Monitoring for each requires fundamentally different instruments, calibrated to different physical phenomena.

Monitoring Non-Ionizing EMF: Broadband and Selective Field Measurement

For workplaces with radiofrequency and low-frequency EMF sources, meaningful exposure assessment requires instruments capable of measuring both electric (E) and magnetic (H) fields across the relevant frequency range of the source.

Inteccon offers the Wavecontrol SMP2 and SMP3 portable EMF field meters through its Electromagnetic Fields product line. The SMP2 is a portable broadband field meter compatible with a range of interchangeable probes — including the WPF3, WPF6/8, and WPF18 for electric fields, and the WP400 and WP50 for simultaneous electric and magnetic field measurement. It supports broadband, selective, and dual measurement modes, logs up to one million records with configurable intervals, and connects to PC via mini USB or fiber optic port for data analysis. Battery life reaches up to 14 hours depending on the probe attached.
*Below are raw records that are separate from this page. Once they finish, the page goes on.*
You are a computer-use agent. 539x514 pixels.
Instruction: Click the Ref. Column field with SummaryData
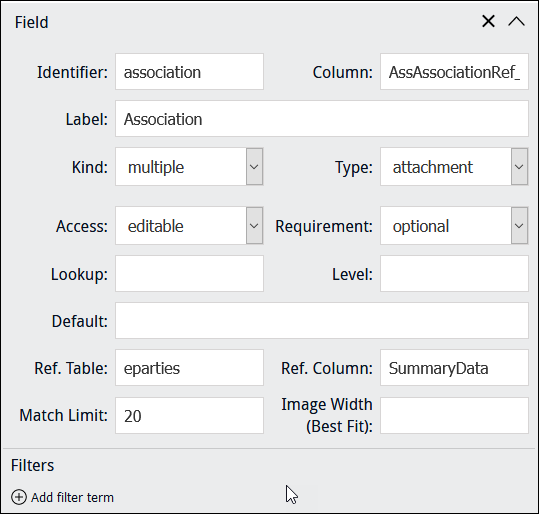click(454, 368)
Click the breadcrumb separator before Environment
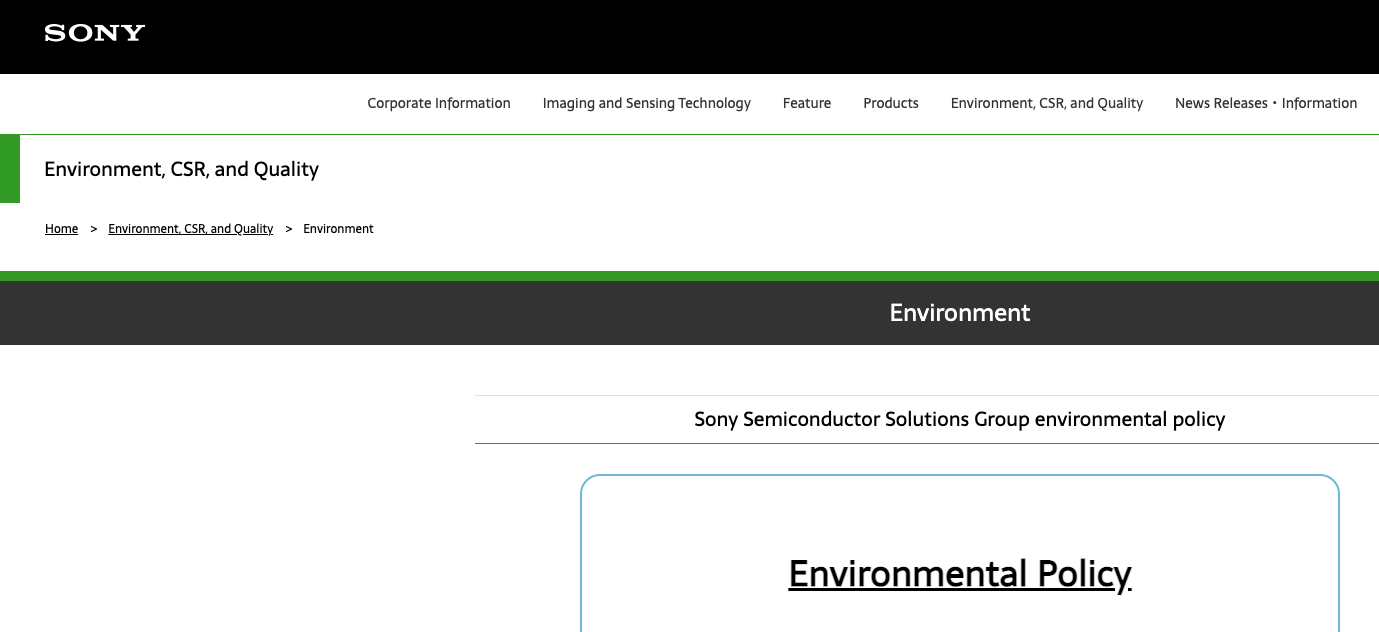Image resolution: width=1379 pixels, height=632 pixels. coord(288,229)
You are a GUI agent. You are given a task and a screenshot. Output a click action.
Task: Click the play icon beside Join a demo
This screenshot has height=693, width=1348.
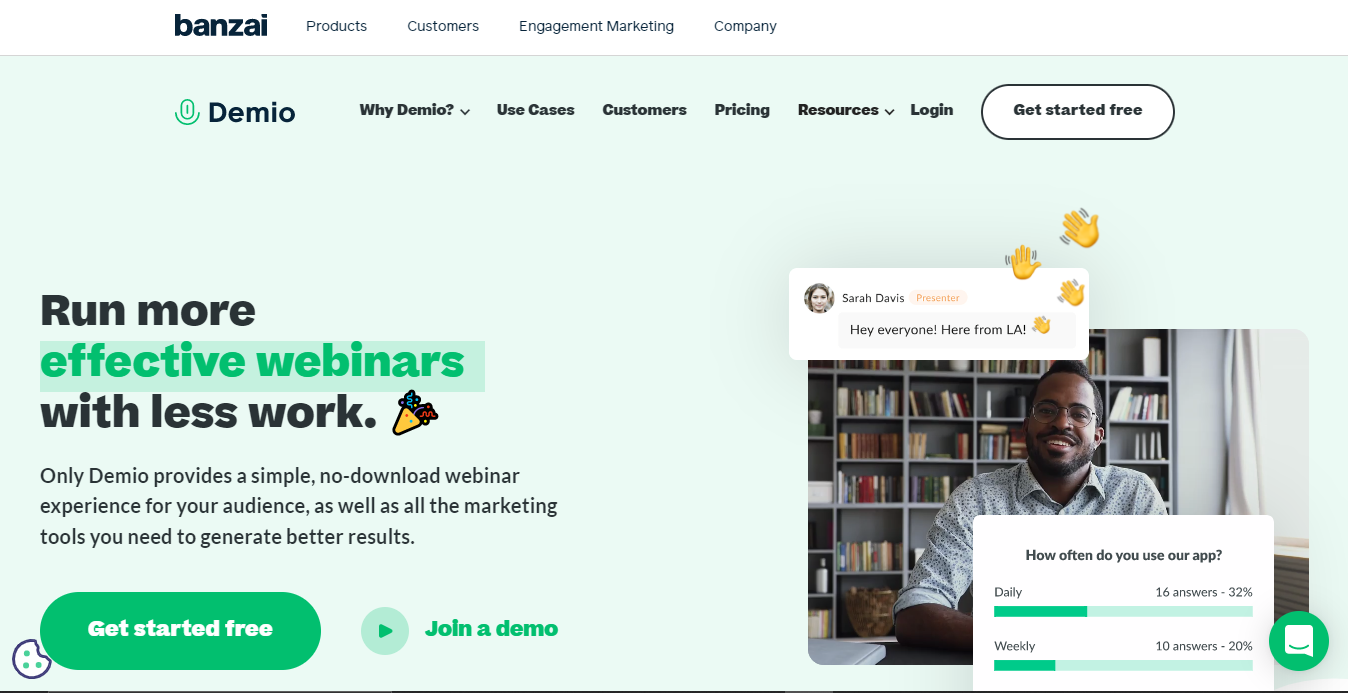pos(385,631)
The SMP3 expands capability further, combining broadband measurements from DC to 60 GHz, real-time FFT-based spectrum analysis from DC to 10 MHz, and static field measurement in a single instrument. It applies the Weighted Peak Method (WPM) for automatic comparison against regulatory limits — a critical feature for compliance programs operating under EU Directive 2013/35/EU or FCC/OSHA Safety Code 6.

For specific field measurement tasks, Inteccon also offers dedicated probes such as the WP400 — designed for simultaneous E and H field measurement in the 1 Hz to 400 kHz range, ideal for telecommunications audits, railway systems, and general industrial EMF assessment — and the WPH60, a magnetic field probe covering 300 kHz to 60 MHz with high-sensitivity isotropic measurement suited for broadcasting, military radar installations, and defense environments.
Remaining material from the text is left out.